1. We are looking for chapters that discuss the different understandings of what a military family is, from the structural, functional to the emotional view. We also want to discuss the characteristics of the military family from the perspective of the late modern family with all its particularities (e.g. capitalism, neoliberalism, old population, small families, children as emotional capital of the family).
2. Both institutions, the military and the family, are eroding, they are being de-institutionalised. So while in the past the family negotiated as a unit, we wonder whether this is still the case today or whether it is perhaps the individual who negotiates - either with the other family members or with the military. Is the family still at the centre of the military-family relationship or is it an individual? What disadvantage does the potential absence of the family as a backbone have for the individual service member who may stand alone?

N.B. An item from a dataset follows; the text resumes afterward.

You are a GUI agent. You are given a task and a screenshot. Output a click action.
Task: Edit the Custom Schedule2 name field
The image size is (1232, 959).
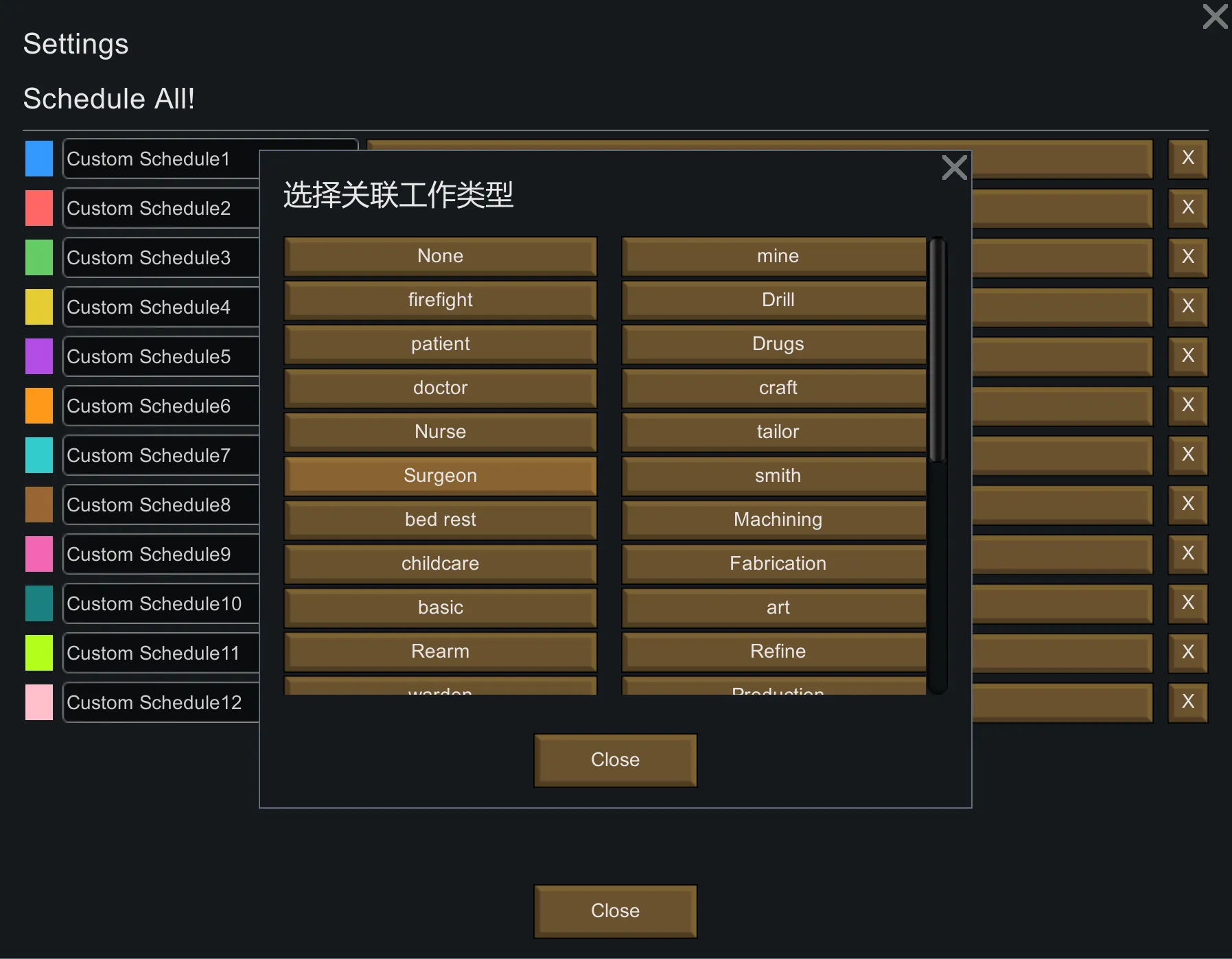(x=161, y=208)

3. We would like to address the balance of power in the family and late modern masculinity (critical masculinity studies, concepts of hegemonic masculinity, caring masculinities) in gendered institutions. We can talk about men and women in the military in the context of the divergence between the combat masculine warrior (Dunivin), militarised masculinity (Moelker) and committed, working and caring masculinity (Hanlon).
4. Finally, we would like to discuss the work-life conflict in the military in comparison to other institutions, including in the private sector, and thus place the military greedines in a broader context of late modernity. Negotiation on different fronts.
 
For the upcoming conference, we are looking for all contributions, regardless of whether they relate to the above themes or not.